Dr. Suenilson Sá defende equilíbrio institucional após episódios de tensão em Goiás
Em uma manifestação que vem repercutindo amplamente nos meios jurídicos e políticos, o advogado criminalista e constitucionalista Dr. Suenilson Sá utilizou suas redes sociais para analisar dois episódios distintos envolvendo as forças de segurança pública de Goiás. Com uma postura técnica e racional, o advogado definiu os casos como “duas faces distintas de uma mesma moeda”, trazendo uma reflexão sobre os limites da autoridade e o respeito às leis.
O primeiro ponto abordado pelo Dr. Suenilson Sá foi a prisão da advogada Dra. Aricka Cunha, ocorrida dentro de seu escritório profissional. O advogado classificou a ação como um gravíssimo atentado ao Estado Democrático de Direito, pontuando que o uso de algemas e a invasão do local de trabalho ignoraram pilares fundamentais da Lei nº 8.906/94 (Estatuto da Advocacia).

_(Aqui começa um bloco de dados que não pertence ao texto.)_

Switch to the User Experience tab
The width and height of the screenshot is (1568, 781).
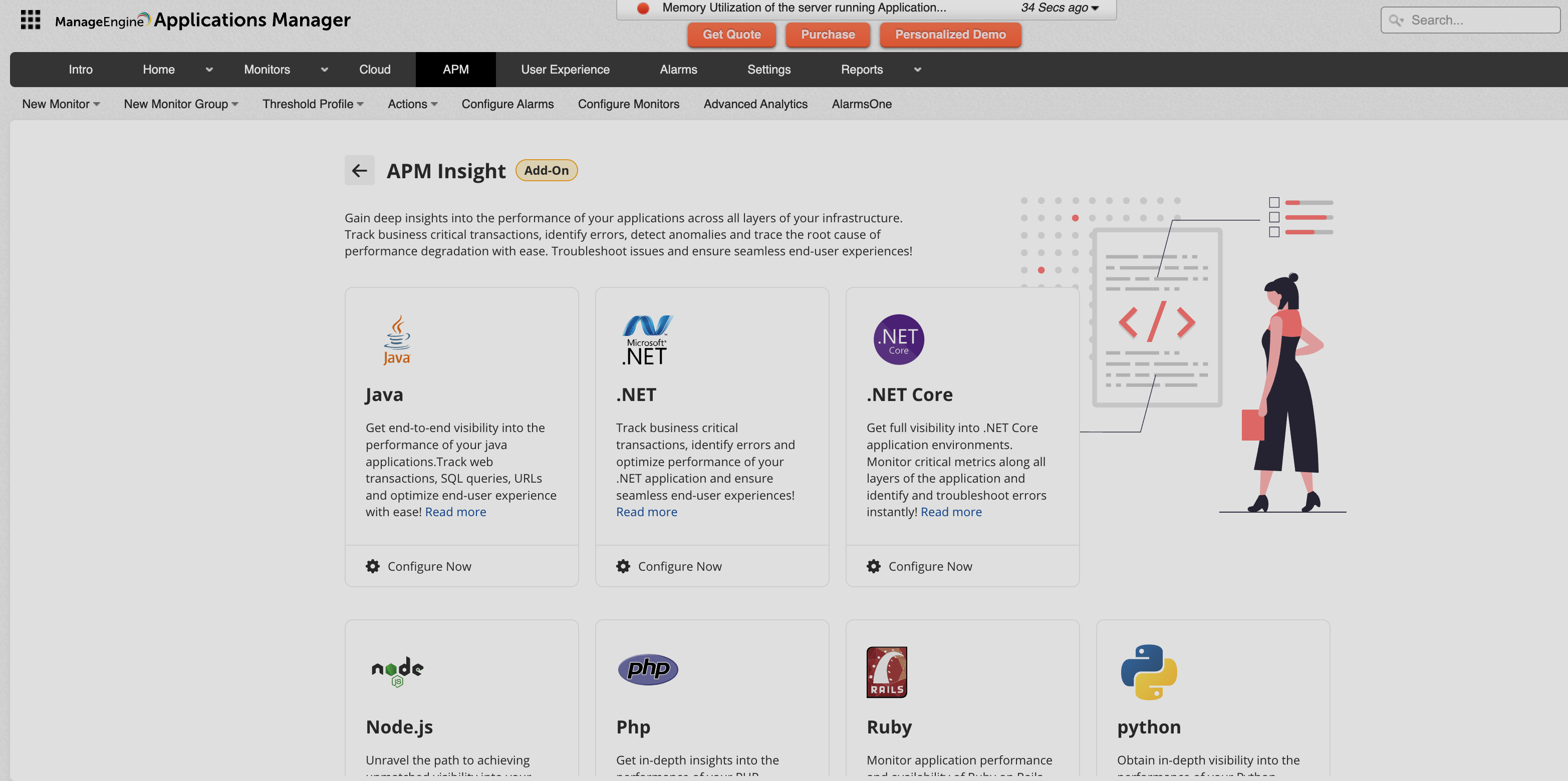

Em sua análise, Sá destacou que o suposto crime de calúnia não comporta prisão em flagrante e que a imunidade profissional e a inviolabilidade do escritório* são garantias sagradas para o exercício da defesa.
“O que vimos foi uma inversão de valores onde o poder de polícia foi utilizado para silenciar a crítica, ferindo não apenas a profissional, mas toda a classe jurídica”, afirmou o advogado, cobrando atuação rigorosa da Corregedoria, do Ministério Público e do Judiciário.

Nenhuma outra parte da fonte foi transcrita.